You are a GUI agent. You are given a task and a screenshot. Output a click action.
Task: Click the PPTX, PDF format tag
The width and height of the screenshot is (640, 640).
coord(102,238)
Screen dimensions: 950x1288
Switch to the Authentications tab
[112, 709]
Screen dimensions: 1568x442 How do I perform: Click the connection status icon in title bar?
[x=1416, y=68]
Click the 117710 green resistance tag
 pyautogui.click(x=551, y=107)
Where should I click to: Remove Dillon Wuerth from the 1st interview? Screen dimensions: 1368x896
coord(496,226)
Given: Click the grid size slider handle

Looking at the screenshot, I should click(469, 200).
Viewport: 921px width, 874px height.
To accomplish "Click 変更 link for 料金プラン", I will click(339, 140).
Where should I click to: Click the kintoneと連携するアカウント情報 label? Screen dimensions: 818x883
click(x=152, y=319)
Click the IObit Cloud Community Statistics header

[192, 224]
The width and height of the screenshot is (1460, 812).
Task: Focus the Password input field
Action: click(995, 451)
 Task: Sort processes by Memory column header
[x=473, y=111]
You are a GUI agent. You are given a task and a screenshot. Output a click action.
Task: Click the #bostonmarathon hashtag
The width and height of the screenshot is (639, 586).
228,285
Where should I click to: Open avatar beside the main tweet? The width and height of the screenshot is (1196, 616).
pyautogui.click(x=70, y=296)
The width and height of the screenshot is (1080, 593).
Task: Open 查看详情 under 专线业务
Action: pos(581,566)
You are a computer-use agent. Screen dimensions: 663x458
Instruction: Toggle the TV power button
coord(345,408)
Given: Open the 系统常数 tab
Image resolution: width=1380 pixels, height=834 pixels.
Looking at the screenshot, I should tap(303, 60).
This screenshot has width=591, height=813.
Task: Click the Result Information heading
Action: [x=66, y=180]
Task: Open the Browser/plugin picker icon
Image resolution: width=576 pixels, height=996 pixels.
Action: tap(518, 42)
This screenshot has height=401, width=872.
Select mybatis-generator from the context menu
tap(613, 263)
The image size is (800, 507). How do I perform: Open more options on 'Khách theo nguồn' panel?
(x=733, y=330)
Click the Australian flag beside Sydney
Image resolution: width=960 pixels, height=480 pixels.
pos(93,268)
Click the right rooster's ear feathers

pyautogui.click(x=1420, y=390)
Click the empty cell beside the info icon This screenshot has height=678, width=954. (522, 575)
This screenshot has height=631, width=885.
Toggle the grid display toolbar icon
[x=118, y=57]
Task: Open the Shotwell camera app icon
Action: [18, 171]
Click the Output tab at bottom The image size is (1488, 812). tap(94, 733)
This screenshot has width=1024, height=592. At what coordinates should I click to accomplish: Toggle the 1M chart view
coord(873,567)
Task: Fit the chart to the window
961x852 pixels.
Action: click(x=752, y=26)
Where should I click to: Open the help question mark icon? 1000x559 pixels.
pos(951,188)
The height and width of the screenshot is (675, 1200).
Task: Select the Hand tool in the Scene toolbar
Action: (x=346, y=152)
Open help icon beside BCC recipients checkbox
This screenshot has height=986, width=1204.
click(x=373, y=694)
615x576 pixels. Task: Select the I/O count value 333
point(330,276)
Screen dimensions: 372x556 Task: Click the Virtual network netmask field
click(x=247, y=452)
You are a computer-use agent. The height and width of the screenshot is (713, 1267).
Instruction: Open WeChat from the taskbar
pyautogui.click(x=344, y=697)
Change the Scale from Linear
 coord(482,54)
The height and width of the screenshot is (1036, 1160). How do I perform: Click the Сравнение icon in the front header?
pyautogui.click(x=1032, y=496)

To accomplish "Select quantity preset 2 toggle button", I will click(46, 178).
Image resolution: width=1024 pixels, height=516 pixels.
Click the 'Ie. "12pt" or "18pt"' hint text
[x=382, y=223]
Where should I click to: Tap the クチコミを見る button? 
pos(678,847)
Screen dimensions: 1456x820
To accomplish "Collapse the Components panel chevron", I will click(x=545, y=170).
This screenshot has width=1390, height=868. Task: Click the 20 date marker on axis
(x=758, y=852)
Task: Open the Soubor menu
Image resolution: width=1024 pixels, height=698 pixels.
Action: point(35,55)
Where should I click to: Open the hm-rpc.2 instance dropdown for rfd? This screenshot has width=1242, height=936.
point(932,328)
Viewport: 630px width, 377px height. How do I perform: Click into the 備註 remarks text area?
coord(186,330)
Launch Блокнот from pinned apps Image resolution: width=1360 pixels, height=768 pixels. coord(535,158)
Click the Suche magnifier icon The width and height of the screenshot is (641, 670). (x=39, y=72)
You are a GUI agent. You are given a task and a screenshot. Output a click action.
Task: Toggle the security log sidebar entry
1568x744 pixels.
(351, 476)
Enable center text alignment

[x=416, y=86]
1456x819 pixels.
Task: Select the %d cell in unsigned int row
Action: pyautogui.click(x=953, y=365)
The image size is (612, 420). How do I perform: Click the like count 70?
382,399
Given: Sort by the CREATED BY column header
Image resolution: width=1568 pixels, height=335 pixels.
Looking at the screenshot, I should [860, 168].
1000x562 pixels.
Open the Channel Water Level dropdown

────────────────────

Write out a word-for-word copy of every entry above.

=== Result of the task ===
You are a GUI agent. You are given a task and a screenshot. Output a click action.
Task: Click the PPTX, PDF format tag
The width and height of the screenshot is (640, 640).
coord(102,238)
Screen dimensions: 950x1288
Switch to the Authentications tab
[112, 709]
Screen dimensions: 1568x442 How do I perform: Click the connection status icon in title bar?
[x=1416, y=68]
Click the 117710 green resistance tag
 pyautogui.click(x=551, y=107)
Where should I click to: Remove Dillon Wuerth from the 1st interview? Screen dimensions: 1368x896
coord(496,226)
Given: Click the grid size slider handle

Looking at the screenshot, I should click(469, 200).
Viewport: 921px width, 874px height.
To accomplish "Click 変更 link for 料金プラン", I will click(339, 140).
Where should I click to: Click the kintoneと連携するアカウント情報 label? Screen dimensions: 818x883
click(x=152, y=319)
Click the IObit Cloud Community Statistics header

[192, 224]
The width and height of the screenshot is (1460, 812).
Task: Focus the Password input field
Action: click(995, 451)
 Task: Sort processes by Memory column header
[x=473, y=111]
You are a GUI agent. You are given a task and a screenshot. Output a click action.
Task: Click the #bostonmarathon hashtag
The width and height of the screenshot is (639, 586).
228,285
Where should I click to: Open avatar beside the main tweet? The width and height of the screenshot is (1196, 616).
pyautogui.click(x=70, y=296)
The width and height of the screenshot is (1080, 593).
Task: Open 查看详情 under 专线业务
Action: pos(581,566)
You are a computer-use agent. Screen dimensions: 663x458
Instruction: Toggle the TV power button
coord(345,408)
Given: Open the 系统常数 tab
Image resolution: width=1380 pixels, height=834 pixels.
Looking at the screenshot, I should tap(303, 60).
This screenshot has width=591, height=813.
Task: Click the Result Information heading
Action: [x=66, y=180]
Task: Open the Browser/plugin picker icon
Image resolution: width=576 pixels, height=996 pixels.
Action: tap(518, 42)
This screenshot has height=401, width=872.
Select mybatis-generator from the context menu
tap(613, 263)
The image size is (800, 507). How do I perform: Open more options on 'Khách theo nguồn' panel?
(x=733, y=330)
Click the Australian flag beside Sydney
Image resolution: width=960 pixels, height=480 pixels.
pos(93,268)
Click the right rooster's ear feathers

pyautogui.click(x=1420, y=390)
Click the empty cell beside the info icon This screenshot has height=678, width=954. (522, 575)
This screenshot has height=631, width=885.
Toggle the grid display toolbar icon
[x=118, y=57]
Task: Open the Shotwell camera app icon
Action: [18, 171]
Click the Output tab at bottom The image size is (1488, 812). tap(94, 733)
This screenshot has width=1024, height=592. At what coordinates should I click to accomplish: Toggle the 1M chart view
coord(873,567)
Task: Fit the chart to the window
961x852 pixels.
Action: click(x=752, y=26)
Where should I click to: Open the help question mark icon? 1000x559 pixels.
pos(951,188)
The height and width of the screenshot is (675, 1200).
Task: Select the Hand tool in the Scene toolbar
Action: (x=346, y=152)
Open help icon beside BCC recipients checkbox
This screenshot has height=986, width=1204.
click(x=373, y=694)
615x576 pixels. Task: Select the I/O count value 333
point(330,276)
Screen dimensions: 372x556 Task: Click the Virtual network netmask field
click(x=247, y=452)
You are a computer-use agent. The height and width of the screenshot is (713, 1267).
Instruction: Open WeChat from the taskbar
pyautogui.click(x=344, y=697)
Change the Scale from Linear
 coord(482,54)
The height and width of the screenshot is (1036, 1160). How do I perform: Click the Сравнение icon in the front header?
pyautogui.click(x=1032, y=496)

To accomplish "Select quantity preset 2 toggle button", I will click(46, 178).
Image resolution: width=1024 pixels, height=516 pixels.
Click the 'Ie. "12pt" or "18pt"' hint text
[x=382, y=223]
Where should I click to: Tap the クチコミを見る button? 
pos(678,847)
Screen dimensions: 1456x820
To accomplish "Collapse the Components panel chevron", I will click(x=545, y=170).
This screenshot has width=1390, height=868. Task: Click the 20 date marker on axis
(x=758, y=852)
Task: Open the Soubor menu
Image resolution: width=1024 pixels, height=698 pixels.
Action: point(35,55)
Where should I click to: Open the hm-rpc.2 instance dropdown for rfd? This screenshot has width=1242, height=936.
point(932,328)
Viewport: 630px width, 377px height. How do I perform: Click into the 備註 remarks text area?
coord(186,330)
Launch Блокнот from pinned apps Image resolution: width=1360 pixels, height=768 pixels. coord(535,158)
Click the Suche magnifier icon The width and height of the screenshot is (641, 670). (x=39, y=72)
You are a GUI agent. You are given a task and a screenshot. Output a click action.
Task: Toggle the security log sidebar entry
1568x744 pixels.
(351, 476)
Enable center text alignment

[x=416, y=86]
1456x819 pixels.
Task: Select the %d cell in unsigned int row
Action: pyautogui.click(x=953, y=365)
The image size is (612, 420). How do I perform: Click the like count 70?
382,399
Given: Sort by the CREATED BY column header
Image resolution: width=1568 pixels, height=335 pixels.
Looking at the screenshot, I should [860, 168].
1000x562 pixels.
Open the Channel Water Level dropdown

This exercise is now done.